* **Assigned task**
Would you copy the records below, exactly and only from their first line through the line containing "Task: Switch to the My Uploads tab", without any pictures?

▼

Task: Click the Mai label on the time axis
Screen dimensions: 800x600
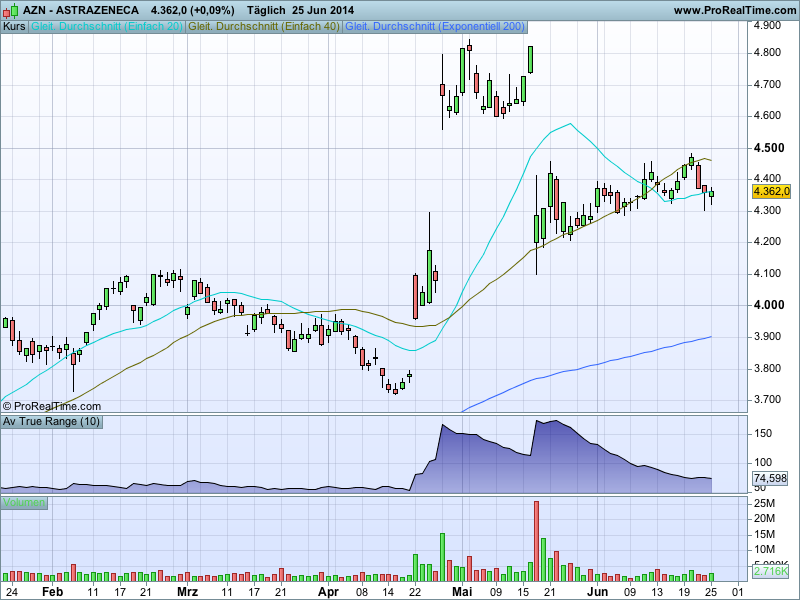Action: click(x=461, y=592)
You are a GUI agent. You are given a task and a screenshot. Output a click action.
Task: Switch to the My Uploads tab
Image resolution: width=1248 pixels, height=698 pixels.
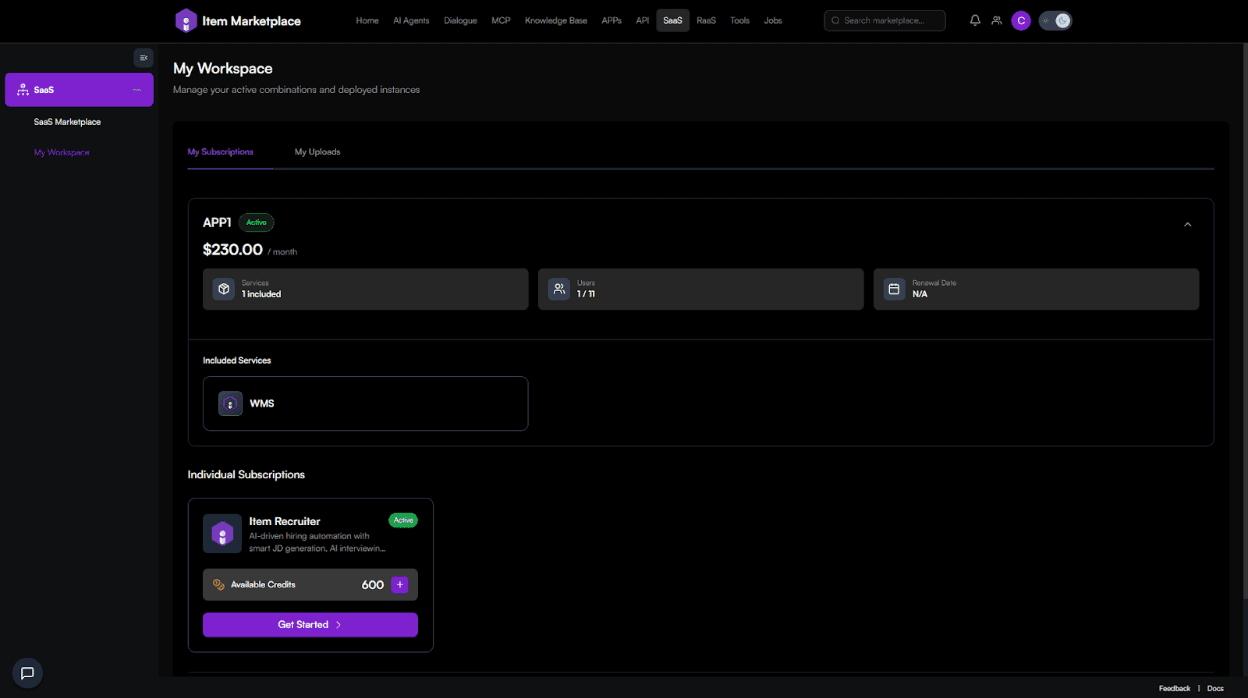coord(317,152)
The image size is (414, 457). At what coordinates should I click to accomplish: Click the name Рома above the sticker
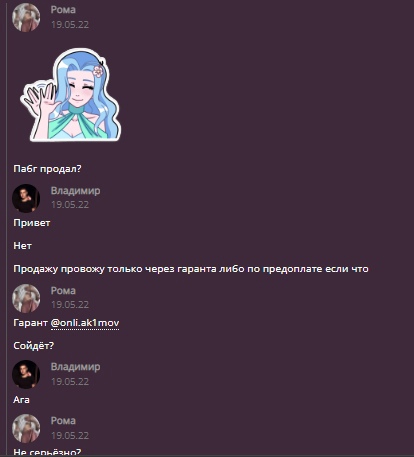pyautogui.click(x=63, y=10)
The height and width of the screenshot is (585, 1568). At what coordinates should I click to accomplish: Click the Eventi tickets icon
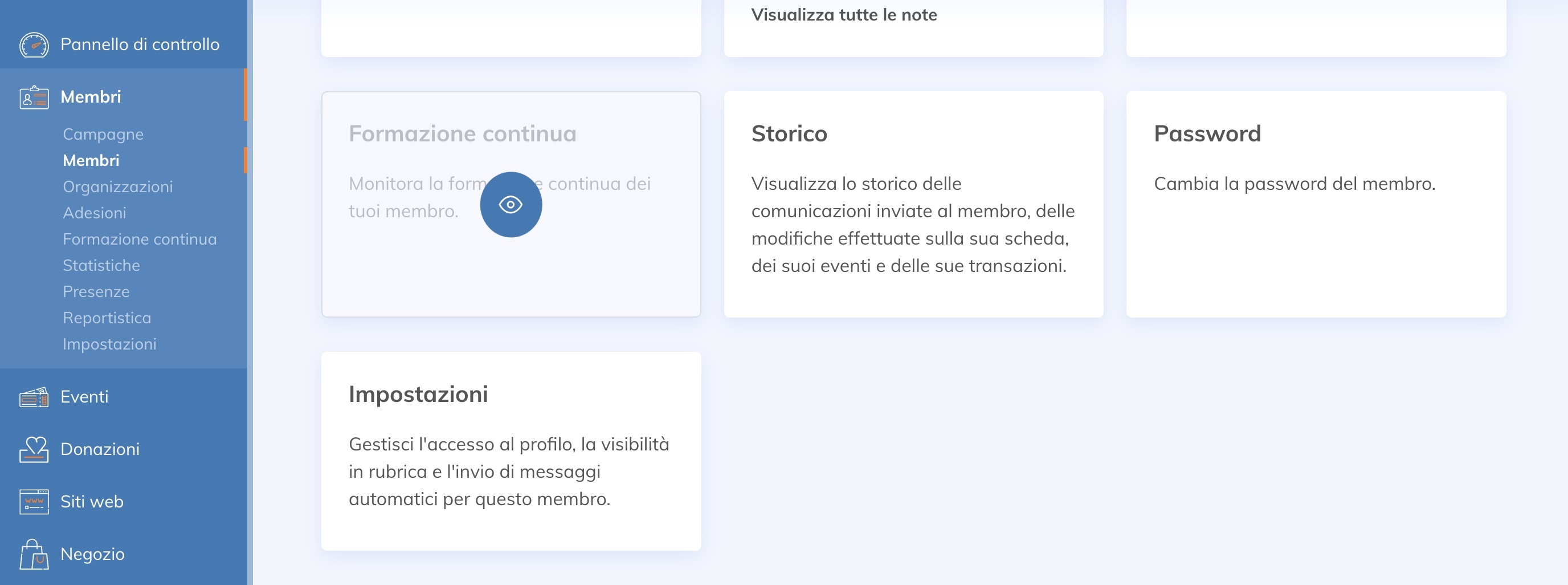click(x=35, y=396)
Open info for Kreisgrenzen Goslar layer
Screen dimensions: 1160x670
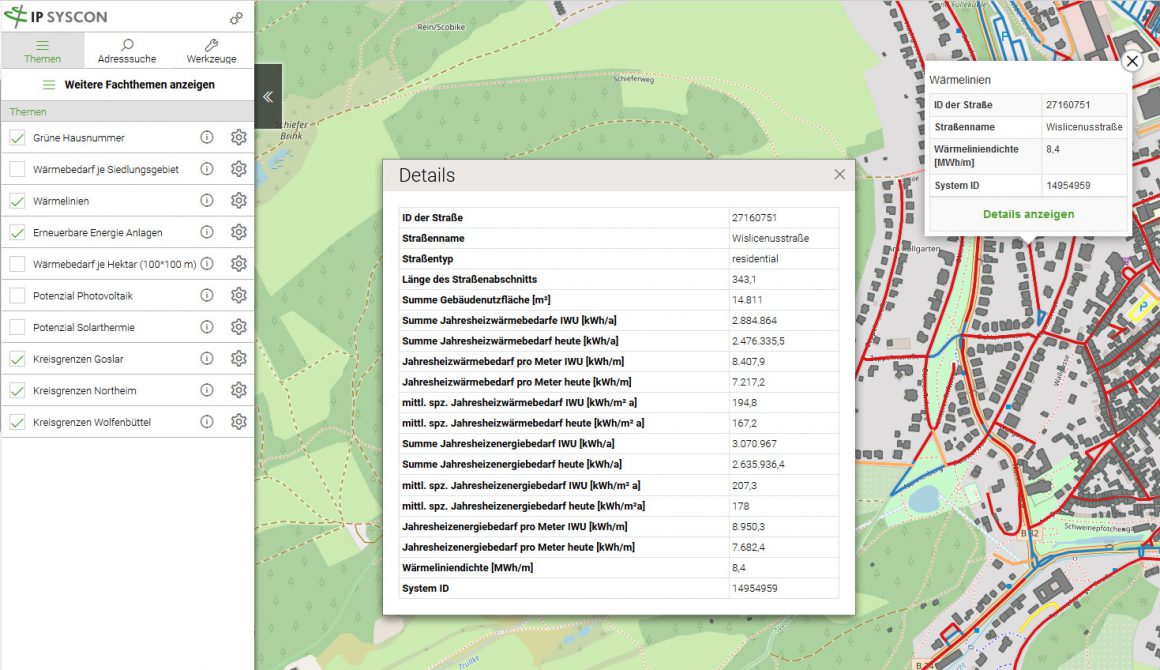click(207, 359)
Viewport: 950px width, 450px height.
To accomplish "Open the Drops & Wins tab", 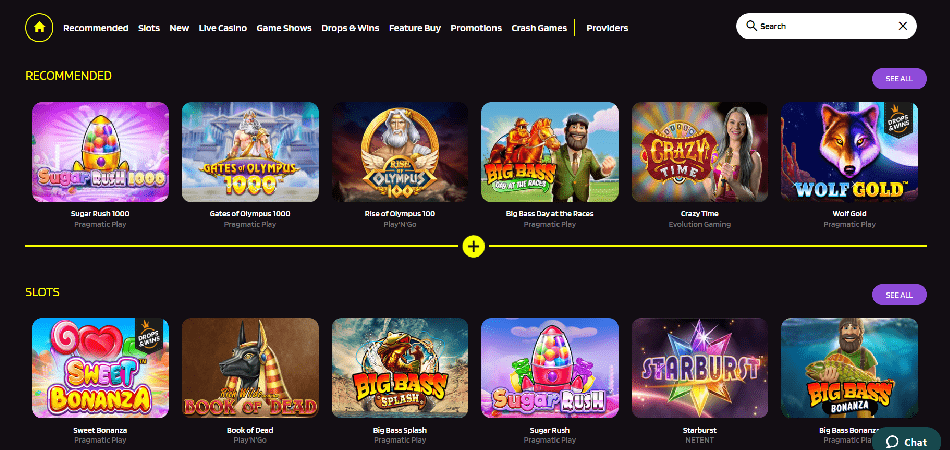I will click(350, 28).
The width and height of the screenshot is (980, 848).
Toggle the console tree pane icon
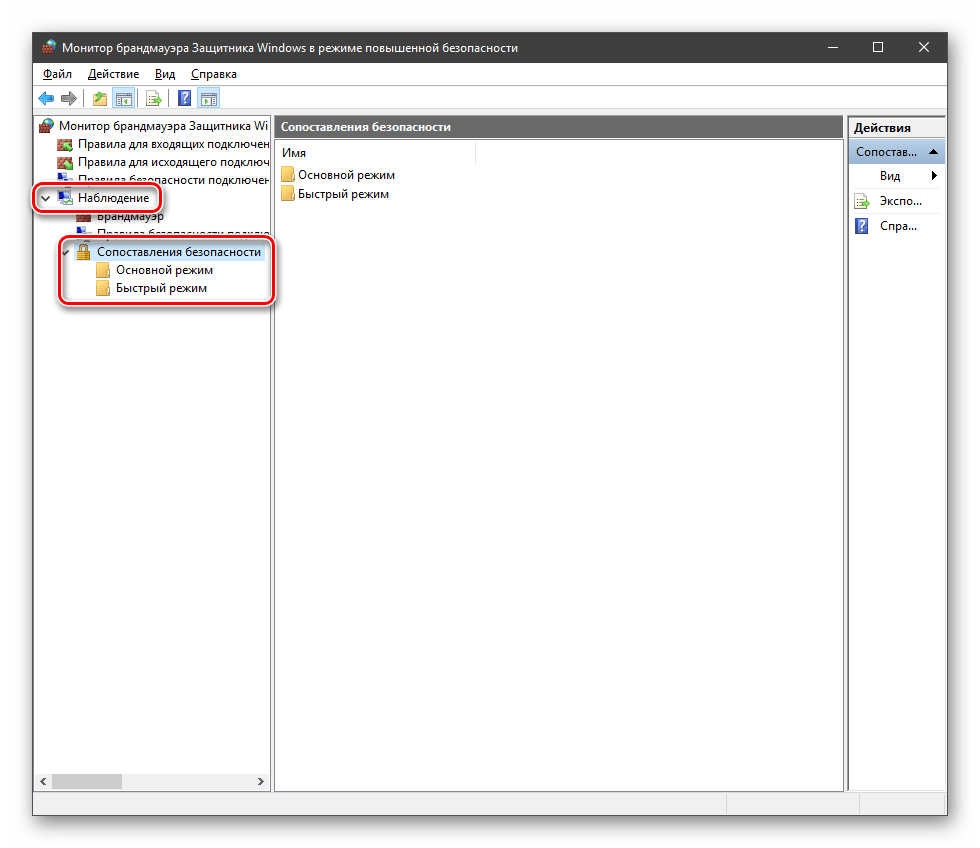coord(124,98)
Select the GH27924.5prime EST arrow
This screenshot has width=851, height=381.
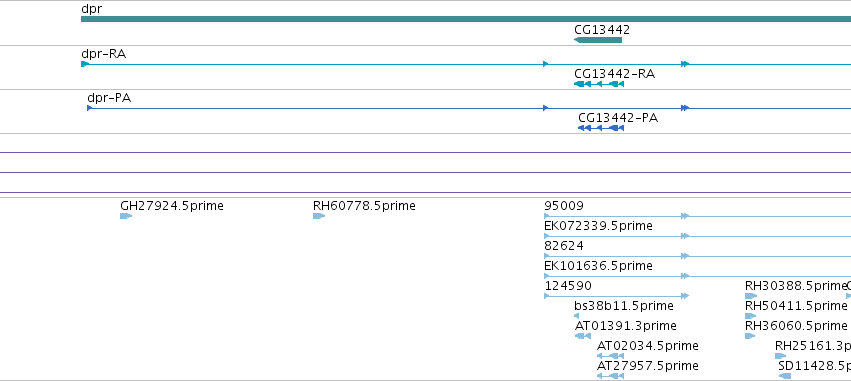126,216
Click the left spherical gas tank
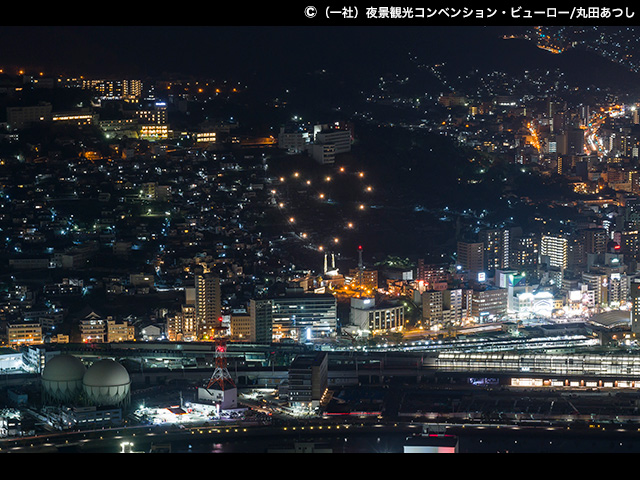 click(62, 377)
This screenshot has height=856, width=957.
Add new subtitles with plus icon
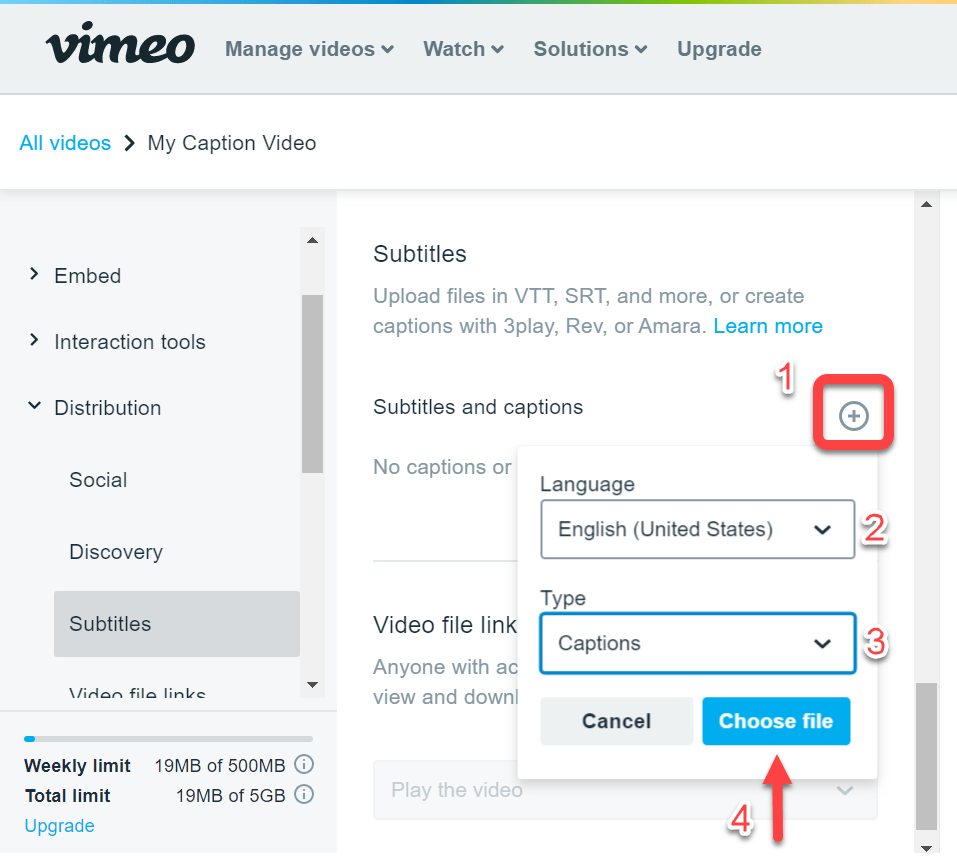point(853,416)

▲

* **Output for this exercise**
Task: Click the Mai label on the time axis
Screen dimensions: 800x600
Action: click(x=461, y=592)
You are a GUI agent. You are given a task and a screenshot. Output a click action.
Task: Switch to the My Uploads tab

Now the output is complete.